Screenshot grounding data:
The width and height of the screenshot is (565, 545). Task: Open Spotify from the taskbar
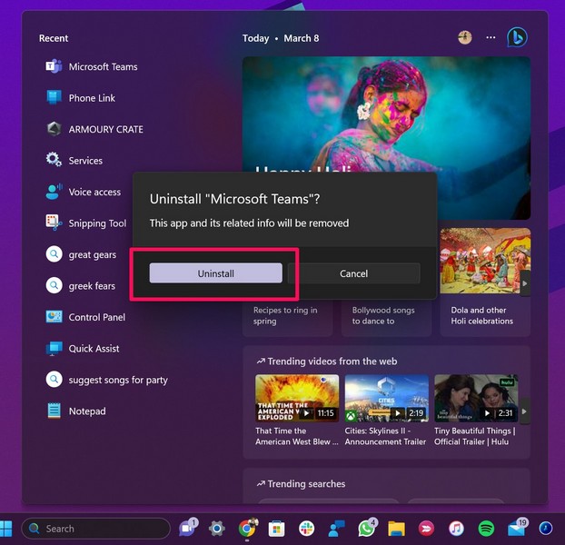[486, 528]
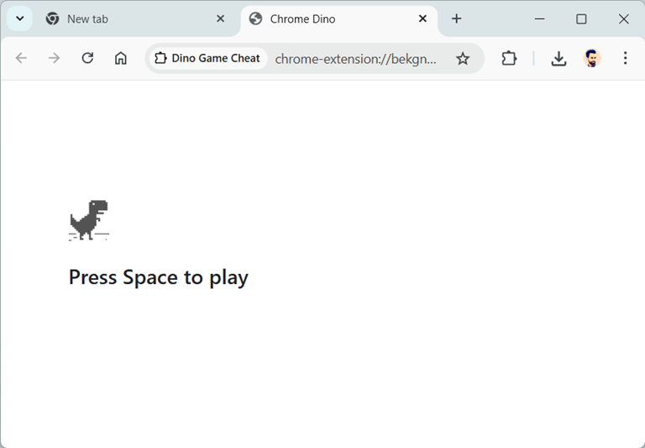Close the Chrome Dino tab
Image resolution: width=645 pixels, height=448 pixels.
(423, 18)
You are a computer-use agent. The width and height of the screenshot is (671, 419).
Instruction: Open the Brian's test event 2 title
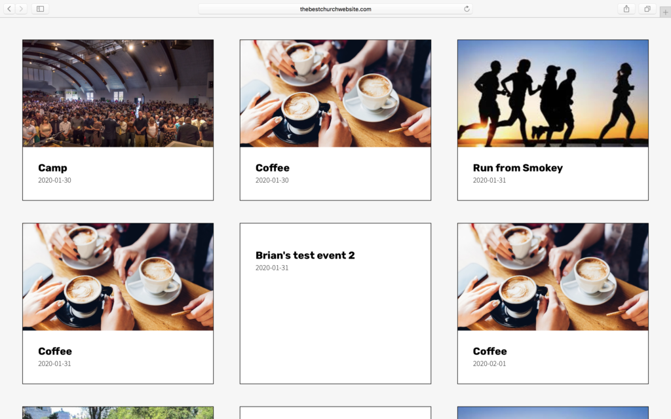[305, 255]
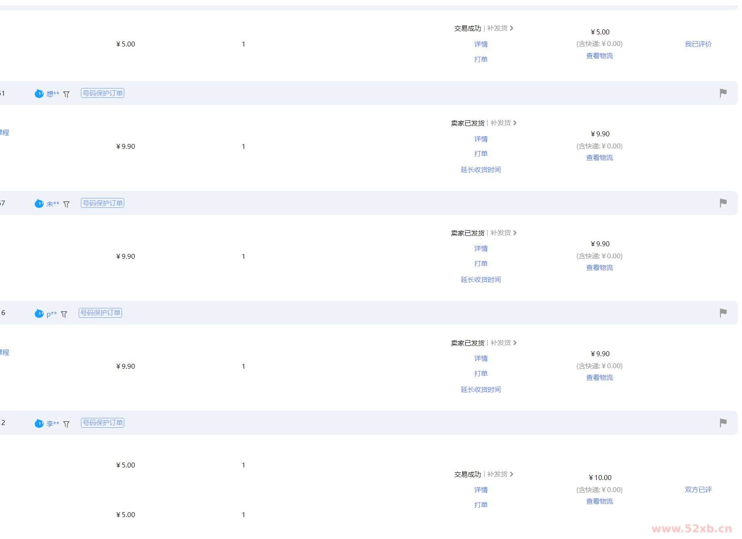View 查看物流 for the ¥10.00 order
742x539 pixels.
[599, 501]
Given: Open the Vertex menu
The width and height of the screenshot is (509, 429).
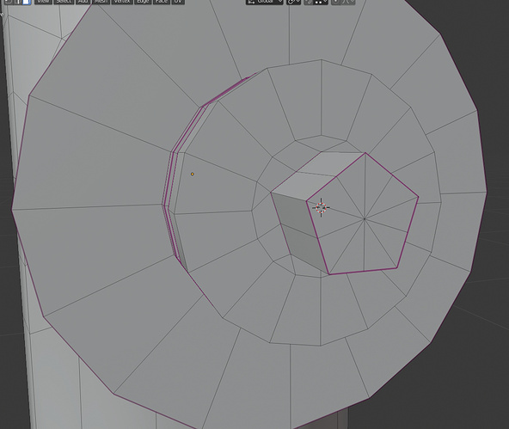Looking at the screenshot, I should pos(122,2).

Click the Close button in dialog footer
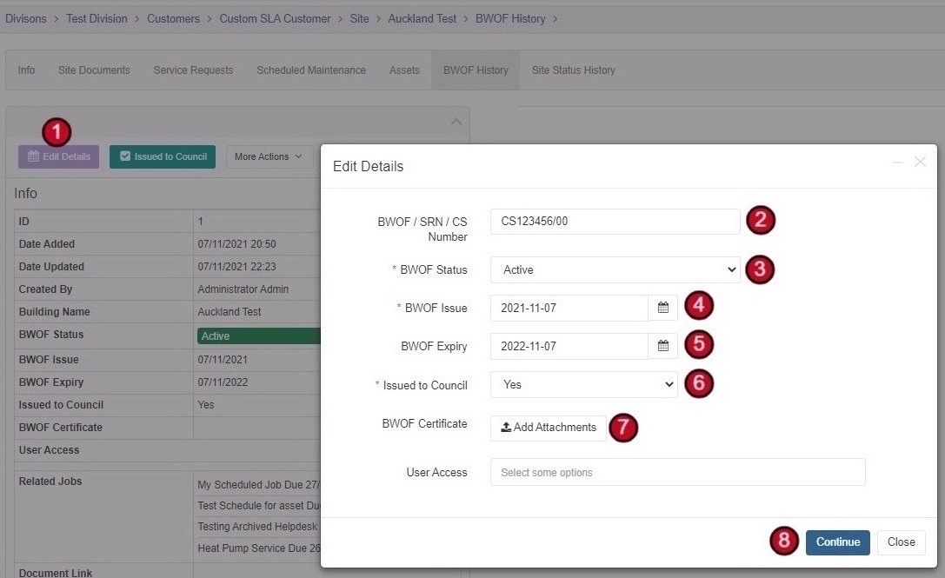[901, 541]
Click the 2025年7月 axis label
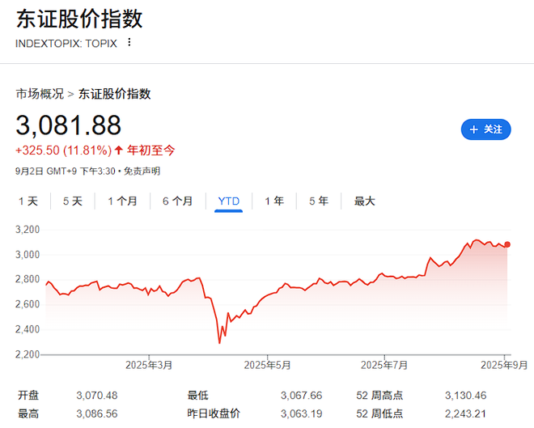 (x=384, y=365)
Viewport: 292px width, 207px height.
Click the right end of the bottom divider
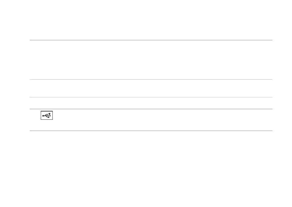point(271,131)
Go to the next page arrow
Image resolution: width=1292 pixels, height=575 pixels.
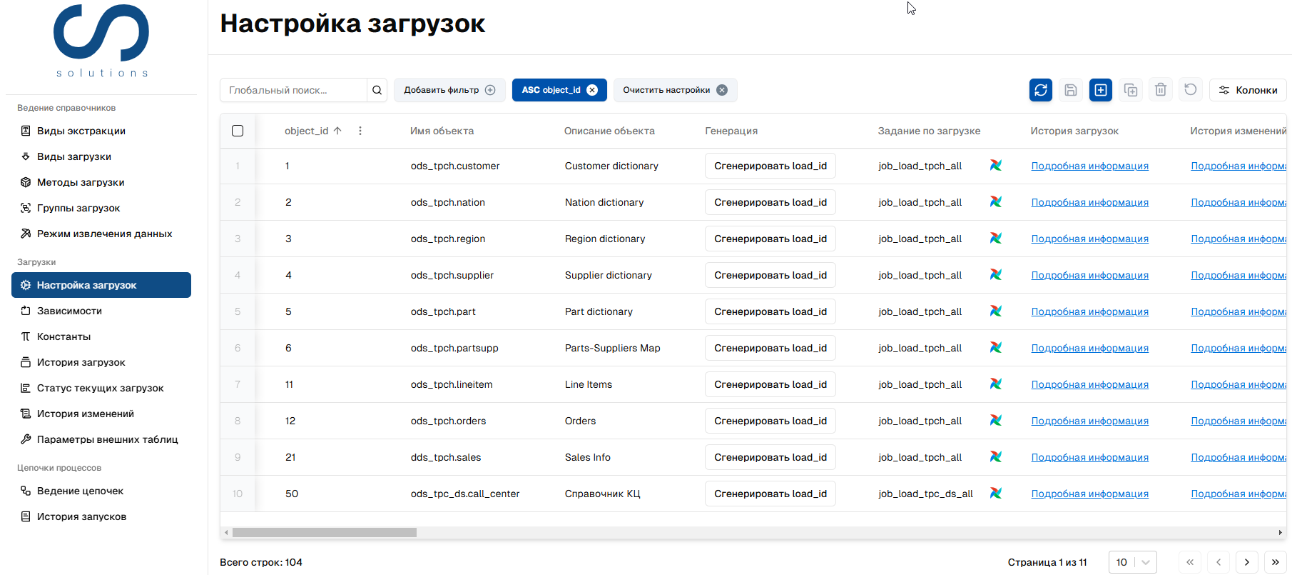coord(1246,562)
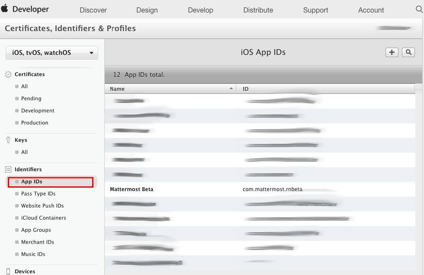
Task: Search App IDs using the magnifier button
Action: (408, 52)
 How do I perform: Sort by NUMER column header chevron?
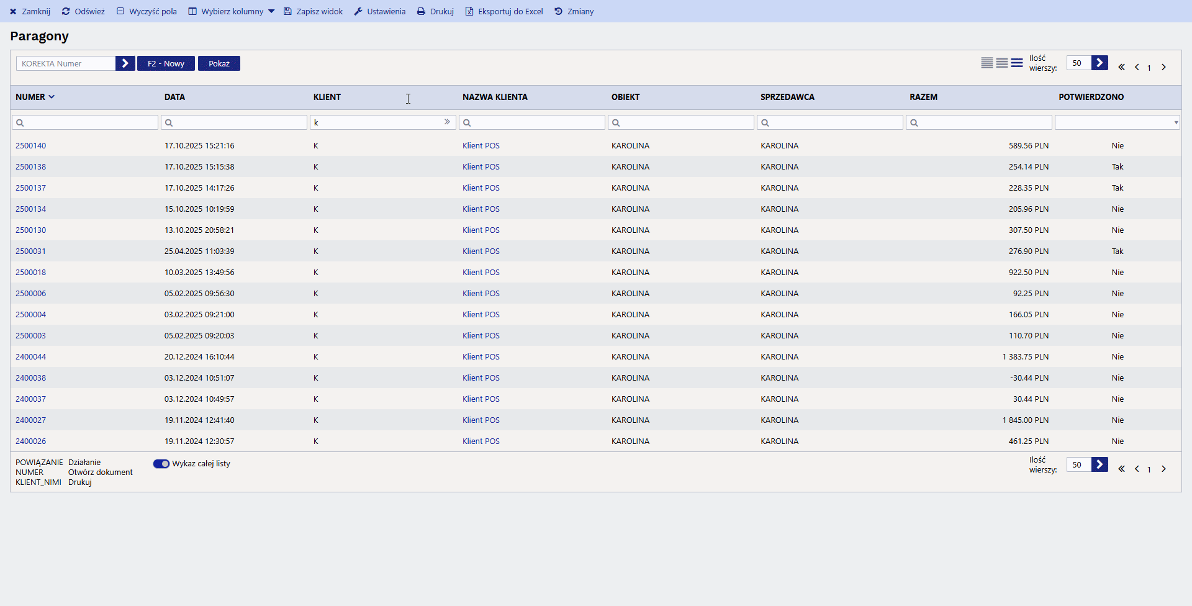point(52,97)
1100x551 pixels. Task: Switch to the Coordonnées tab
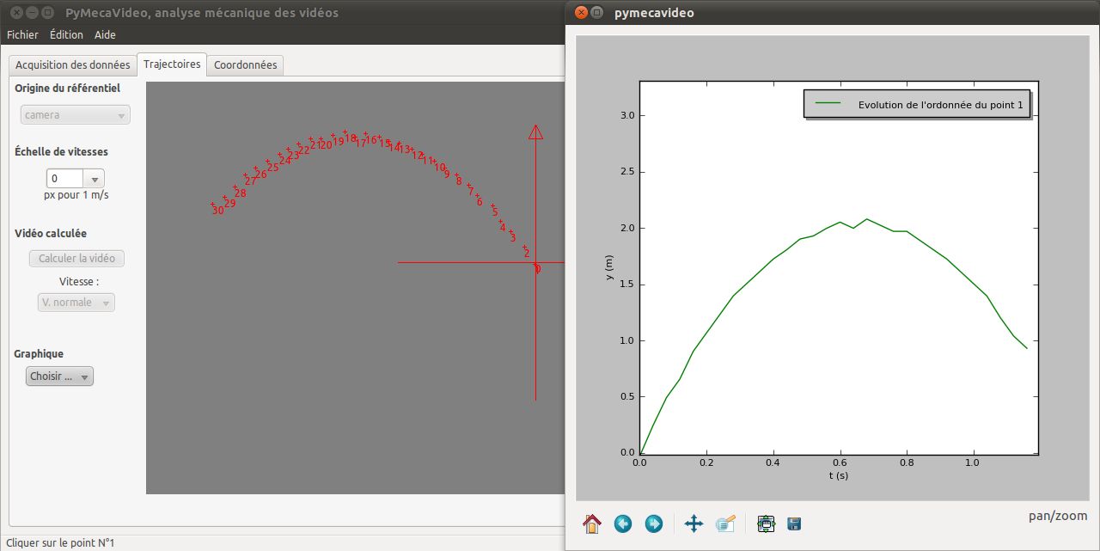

What you should do:
Please copy exactly the lines from the one containing "You are a computer-use" through the end of the records above, leaving out every picture.

Expected output:
You are a computer-use agent. The width and height of the screenshot is (671, 419).
Instruction: Open the Brian's test event 2 title
[305, 255]
View 查看物流 for the ¥10.00 order
742x539 pixels.
[599, 501]
Given: Open the Vertex menu
The width and height of the screenshot is (509, 429).
Looking at the screenshot, I should pos(122,2).

Click the Close button in dialog footer
[901, 541]
Click the 2025年7月 axis label
 (x=384, y=365)
Viewport: 292px width, 207px height.
Click the right end of the bottom divider
point(271,131)
Go to the next page arrow
Image resolution: width=1292 pixels, height=575 pixels.
coord(1246,562)
Task: Search App IDs using the magnifier button
Action: (408, 52)
 How do I perform: Sort by NUMER column header chevron?
point(52,97)
1100x551 pixels. Task: Switch to the Coordonnées tab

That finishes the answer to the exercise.